Woman On Flight With North Texas Ebola Patient Plans To Sue
Follow CBSDFW.COM: Facebook | Twitter
DALLAS (CBSDFW.COM) - She lived in fear she had contracted the Ebola virus. Now a North Texas woman, on the same flight as infected nurse Amber Vinson, says Texas Health Resources should have done more.
The lawyer for the Irving woman plans to file a lawsuit against the health care company.
Attorneys for airline passenger Elaine Golz say Texas Health administrators should never have let Vinson get on a plane and travel to Ohio. They're claiming negligence and say an innocent woman now has to live with the repercussions.
Golz says it's a stigma she can't shake. "Honestly, the word I would use is leper."
Golz explained that she had come to North Texas to start a new healthcare career and had only been in Dallas a few months when she was told there was a chance she had contracted Ebola.
"No one told me what I needed to do or where to go," she said as her voice began to crack. "No one knew what to do."
Golz had flown to Cleveland after her grandfather passed away.

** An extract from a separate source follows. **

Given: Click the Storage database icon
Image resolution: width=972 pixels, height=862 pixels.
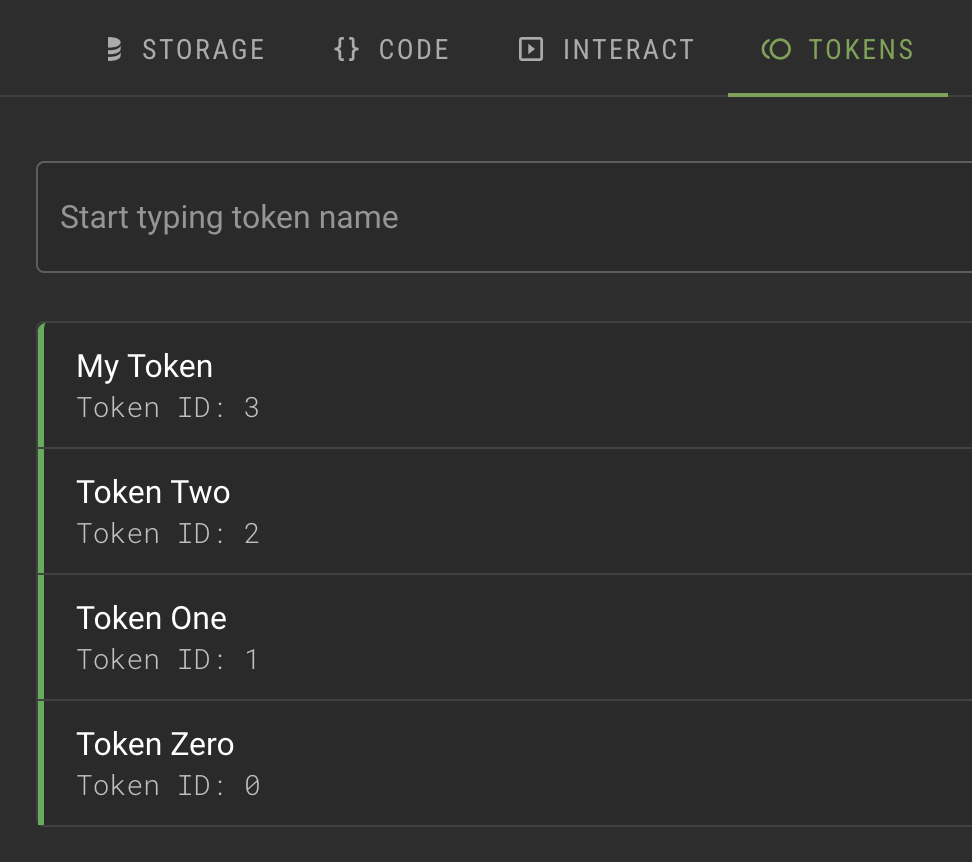Looking at the screenshot, I should (x=115, y=49).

Her flight back was the same Frontier Airlines flight that undiagnosed Ebola Amber Vinson was on, heading back to Dallas.
"I felt extremely guilty. I mean, my patients are the reason why I do what I do. I just thought that I might have been at risk for hurting someone," she said crying. "And I didn't want to do that."

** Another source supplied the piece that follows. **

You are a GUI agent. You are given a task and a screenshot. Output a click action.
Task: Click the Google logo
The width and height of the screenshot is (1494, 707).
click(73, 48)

On the orders of the Centers for Disease Control Golz subsequently spent three weeks quarantined in her home. She says she was not paid during the cautionary period.
Attorney Ramez Shamieh now plans to file a lawsuit against Texas Health Resources. "I think to simply put it, they shouldn't have put her [Vinson] on that flight. They should have had better protocols in place," he said.
Shamieh says the lawsuit isn't about making a quick buck, it's about righting a wrong.
Meanwhile, Gloz says she is trying to move on with her life, but fears she'll forever be stained by Ebola. "Hopefully people [will] learn and it never happens again," she said.
Since CBS 11 News found out about the potential lawsuit late Monday afternoon, we've tried numerous times to get in touch with Texas Health Resources. Our calls and emails have not been returned.